::: PROVIDED INFORMATION :::

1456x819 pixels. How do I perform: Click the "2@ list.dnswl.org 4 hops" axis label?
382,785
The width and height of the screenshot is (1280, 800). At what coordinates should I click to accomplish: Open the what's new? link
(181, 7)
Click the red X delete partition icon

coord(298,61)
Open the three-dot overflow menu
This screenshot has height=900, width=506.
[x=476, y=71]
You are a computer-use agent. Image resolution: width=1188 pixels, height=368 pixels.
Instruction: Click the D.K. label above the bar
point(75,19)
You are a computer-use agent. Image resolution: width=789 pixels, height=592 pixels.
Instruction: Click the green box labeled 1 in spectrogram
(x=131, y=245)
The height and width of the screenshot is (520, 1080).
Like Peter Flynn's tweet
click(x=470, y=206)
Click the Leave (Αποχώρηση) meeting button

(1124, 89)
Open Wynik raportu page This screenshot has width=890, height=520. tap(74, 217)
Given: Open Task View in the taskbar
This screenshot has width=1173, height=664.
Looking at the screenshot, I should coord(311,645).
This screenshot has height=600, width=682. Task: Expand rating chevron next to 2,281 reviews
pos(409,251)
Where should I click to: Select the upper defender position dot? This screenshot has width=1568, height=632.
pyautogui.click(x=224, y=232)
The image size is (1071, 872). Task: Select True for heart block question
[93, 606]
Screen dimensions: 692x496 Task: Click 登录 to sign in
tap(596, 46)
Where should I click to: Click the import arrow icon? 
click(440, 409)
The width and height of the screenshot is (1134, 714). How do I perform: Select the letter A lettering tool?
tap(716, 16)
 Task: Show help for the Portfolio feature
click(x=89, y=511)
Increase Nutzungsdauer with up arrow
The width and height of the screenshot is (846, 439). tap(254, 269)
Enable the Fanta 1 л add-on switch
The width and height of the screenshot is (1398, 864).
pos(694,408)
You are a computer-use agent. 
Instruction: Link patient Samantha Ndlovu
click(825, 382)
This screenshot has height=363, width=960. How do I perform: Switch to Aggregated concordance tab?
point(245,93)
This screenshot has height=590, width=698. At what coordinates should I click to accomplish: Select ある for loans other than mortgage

:::

▶ _EXERCISE DIRECTIONS_: Rewrite the entries above, replacing "computer-use agent" with "desktop assistant" and leaving everything else the same.

▶ _RESPONSE TO THIS EXERCISE_:
1456x819 pixels. How do I perform: Click the "2@ list.dnswl.org 4 hops" axis label?
382,785
The width and height of the screenshot is (1280, 800). At what coordinates should I click to accomplish: Open the what's new? link
(181, 7)
Click the red X delete partition icon

coord(298,61)
Open the three-dot overflow menu
This screenshot has height=900, width=506.
[x=476, y=71]
You are a desktop assistant. Image resolution: width=1188 pixels, height=368 pixels.
Instruction: Click the D.K. label above the bar
point(75,19)
You are a desktop assistant. Image resolution: width=789 pixels, height=592 pixels.
Instruction: Click the green box labeled 1 in spectrogram
(x=131, y=245)
The height and width of the screenshot is (520, 1080).
Like Peter Flynn's tweet
click(x=470, y=206)
Click the Leave (Αποχώρηση) meeting button

(1124, 89)
Open Wynik raportu page This screenshot has width=890, height=520. tap(74, 217)
Given: Open Task View in the taskbar
This screenshot has width=1173, height=664.
Looking at the screenshot, I should coord(311,645).
This screenshot has height=600, width=682. Task: Expand rating chevron next to 2,281 reviews
pos(409,251)
Where should I click to: Select the upper defender position dot? This screenshot has width=1568, height=632.
pyautogui.click(x=224, y=232)
The image size is (1071, 872). Task: Select True for heart block question
[93, 606]
Screen dimensions: 692x496 Task: Click 登录 to sign in
tap(596, 46)
Where should I click to: Click the import arrow icon? 
click(440, 409)
The width and height of the screenshot is (1134, 714). How do I perform: Select the letter A lettering tool?
tap(716, 16)
 Task: Show help for the Portfolio feature
click(x=89, y=511)
Increase Nutzungsdauer with up arrow
The width and height of the screenshot is (846, 439). tap(254, 269)
Enable the Fanta 1 л add-on switch
The width and height of the screenshot is (1398, 864).
pos(694,408)
You are a desktop assistant. 
Instruction: Link patient Samantha Ndlovu
click(825, 382)
This screenshot has height=363, width=960. How do I perform: Switch to Aggregated concordance tab?
point(245,93)
This screenshot has height=590, width=698. At what coordinates should I click to accomplish: Select ある for loans other than mortgage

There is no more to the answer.